1131 Porzia

Discovery
- Discovered by: K. Reinmuth
- Discovery site: Heidelberg Obs.
- Discovery date: 10 September 1929

Designations
- Pronunciation: German: [ˈpɔʁtsi̯aː]
- Named after: Porcia Catonis (in Shakespeare's play) Julius Caesar
- Alternative designations: 1929 RO · 1939 TJ 1962 MB
- Minor planet category: Mars-crosser

Orbital characteristics
- Epoch 4 September 2017 (JD 2458000.5)
- Uncertainty parameter 0
- Observation arc: 87.55 yr (31,978 days)
- Aphelion: 2.8667 AU
- Perihelion: 1.5893 AU
- Semi-major axis: 2.2280 AU
- Eccentricity: 0.2867
- Orbital period (sidereal): 3.33 yr (1,215 days)
- Mean anomaly: 165.22°
- Mean motion: 0° 17^{m} 47.04^{s} / day
- Inclination: 3.2292°
- Longitude of ascending node: 100.71°
- Argument of perihelion: 248.01°

Physical characteristics
- Dimensions: 6.53±0.65 km 7.13 km (calculated)
- Synodic rotation period: 4.0±0.2 h (dated) 4.6584±0.0005 h 4.6601±0.0006 h
- Geometric albedo: 0.20 (assumed) 0.287±0.057
- Spectral type: SMASS = S · S
- Absolute magnitude (H): 11.94±0.70 · 12.00 · 12.90 · 13.0 · 13.10±0.14

= 1131 Porzia =

Asteroid within the Asteroid Belt

1131 Porzia, provisional designation , is a stony asteroid and sizable Mars-crosser from the innermost regions of the asteroid belt, approximately 7 kilometers in diameter. It was discovered on 10 September 1929, by German astronomer Karl Reinmuth at the Heidelberg Observatory in southwest Germany. The asteroid was named after Porcia wife of Brutus, who assassinated Julius Caesar.

== Orbit and classification ==

Porzia is a Mars-crossing asteroid, a dynamically unstable group between the main belt and the near-Earth populations, crossing the orbit of Mars at 1.666 AU. It orbits the Sun at a distance of 1.6–2.9 AU once every 3 years and 4 months (1,215 days). Its orbit has an eccentricity of 0.29 and an inclination of 3° with respect to the ecliptic. The body's observation arc begins at Heidelberg, 19 days after its official discovery observation.

== Physical characteristics ==

In the SMASS taxonomy, Porzia is a common stony S-type asteroid.

=== Lightcurves ===

Two rotational lightcurves of Porzia were obtained by Vladimir Benishek at Belgrade Observatory shortly before its opposition in November 2009, and by French amateur astronomer René Roy in December 2012. Lightcurve analysis gave a well defined rotation period of 4.6584 and 4.6601 hours with a brightness variation of 0.15 and 0.19 magnitude, respectively (U=3/3).

The results supersede photometric observations taken by Polish astronomer Wiesław Wiśniewski in January 1990, which rendered a lightcurve with a period 4.0±0.2 hours and an amplitude of 0.23 magnitude (U=2).

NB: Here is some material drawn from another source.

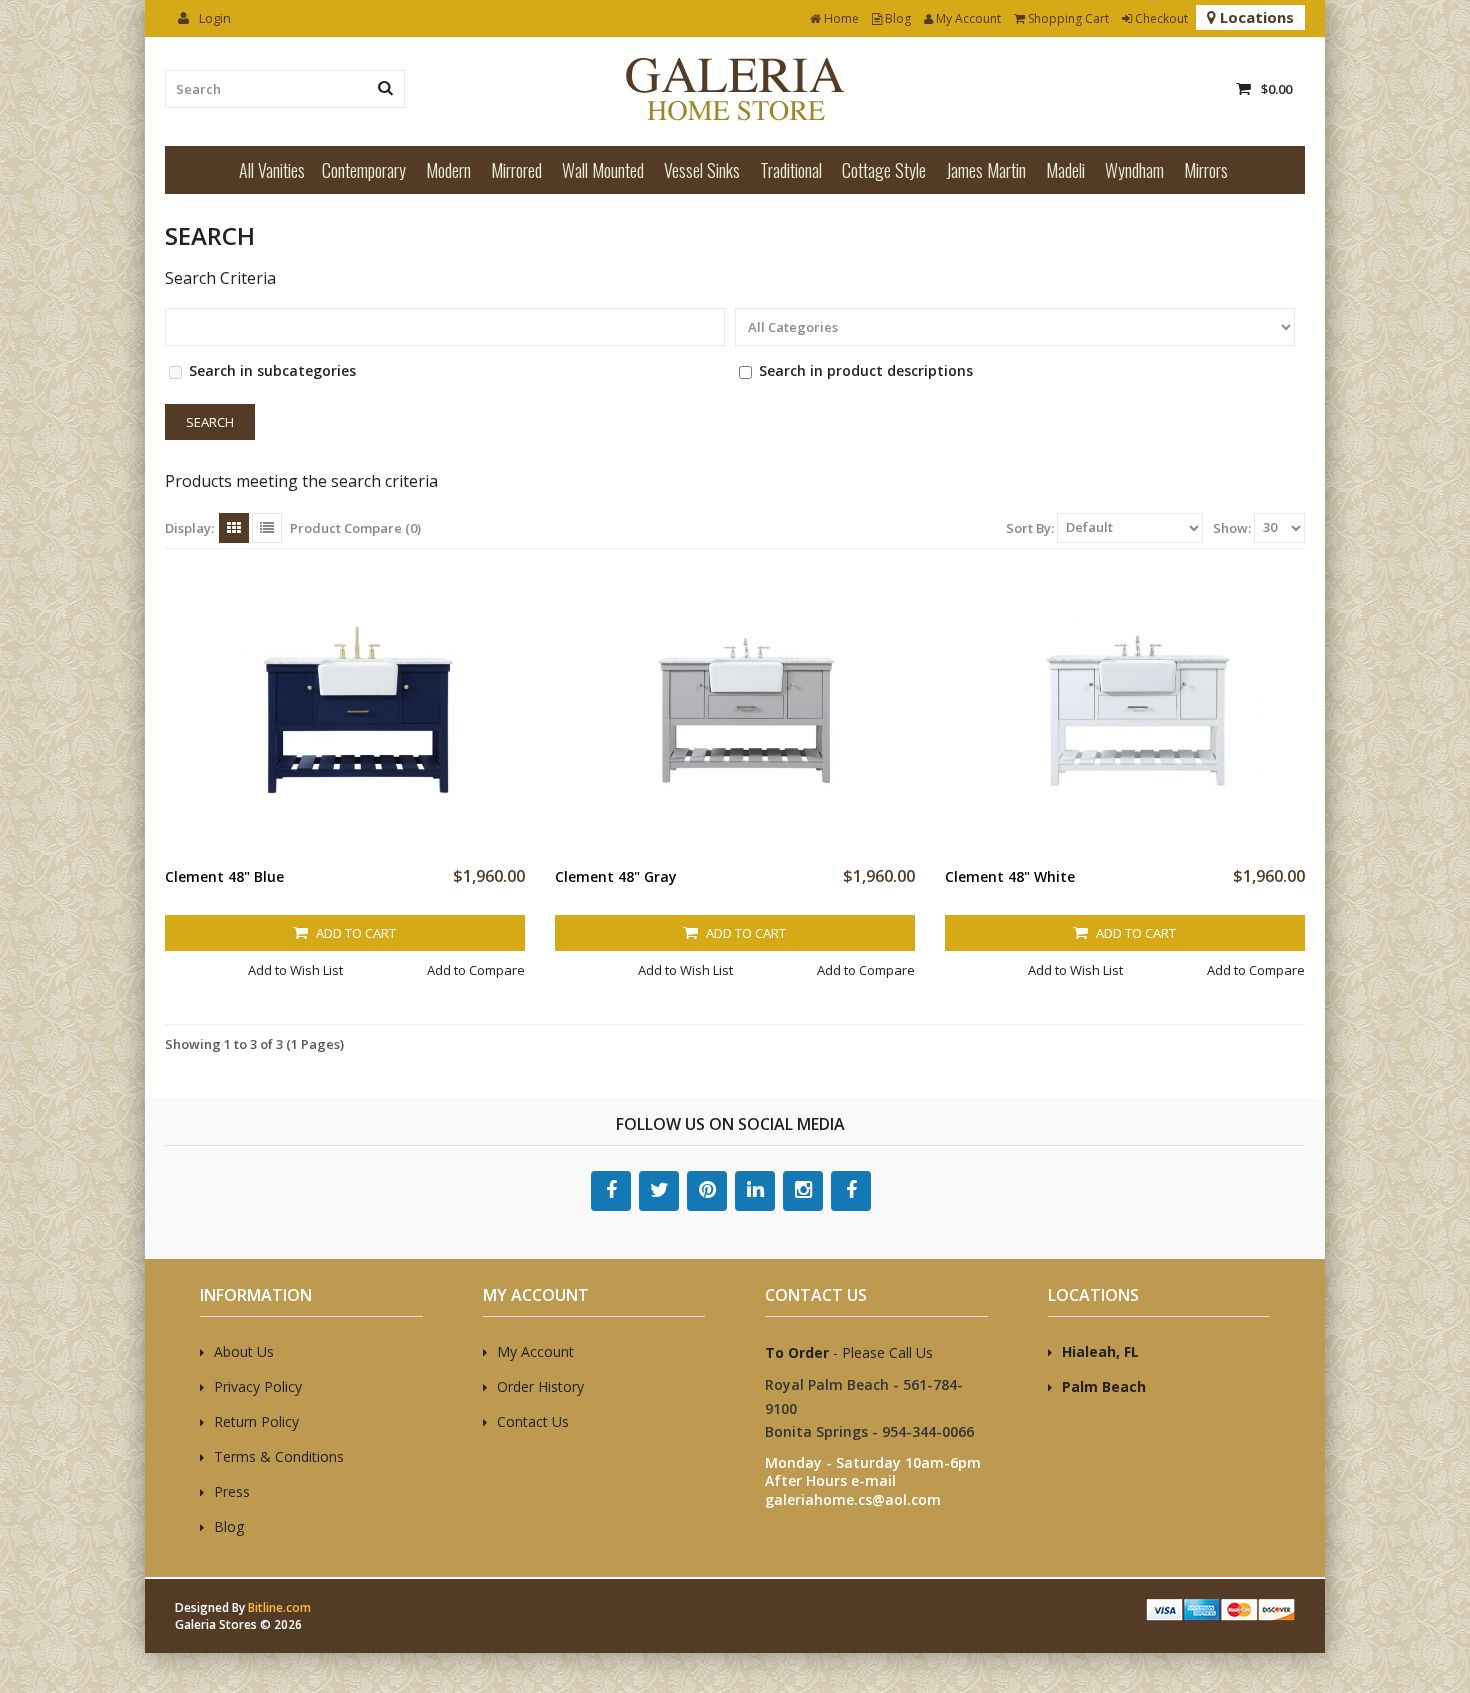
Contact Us (533, 1421)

=== Diameter and albedo ===

According to the survey carried out by NASA's Wide-field Infrared Survey Explorer and its subsequent NEOWISE mission, Porzia measures 6.53 kilometers in diameter and its surface has an albedo of 0.287, while the Collaborative Asteroid Lightcurve Link assumes a standard albedo for stony asteroids of 0.20 and calculates a diameter of 7.13 kilometers with an absolute magnitude of 13.10.

This makes Porzia one of the larger mid-sized Mars-crossing asteroids comparable with 1065 Amundsenia (9.75 km), 1139 Atami (9.35 km), 1474 Beira (8.73 km), 1011 Laodamia (7.5 km), 1727 Mette (est. 9 km), 1235 Schorria (est. 9 km), 985 Rosina (8.18 km), 1310 Villigera (15.24 km) and 1468 Zomba (7 km), but far smaller than the largest members of this dynamical group, namely, 132 Aethra, 323 Brucia, 1508 Kemi, 2204 Lyyli and 512 Taurinensis, which are all larger than 20 kilometers in diameter.

== Naming ==

This minor planet was named after the wife of Brutus, Porcia Catonis, who kills herself at news of her husband's death in Shakespeare's play Julius Caesar. The official naming citation was also published by Paul Herget in The Names of the Minor Planets in 1955 (H 106).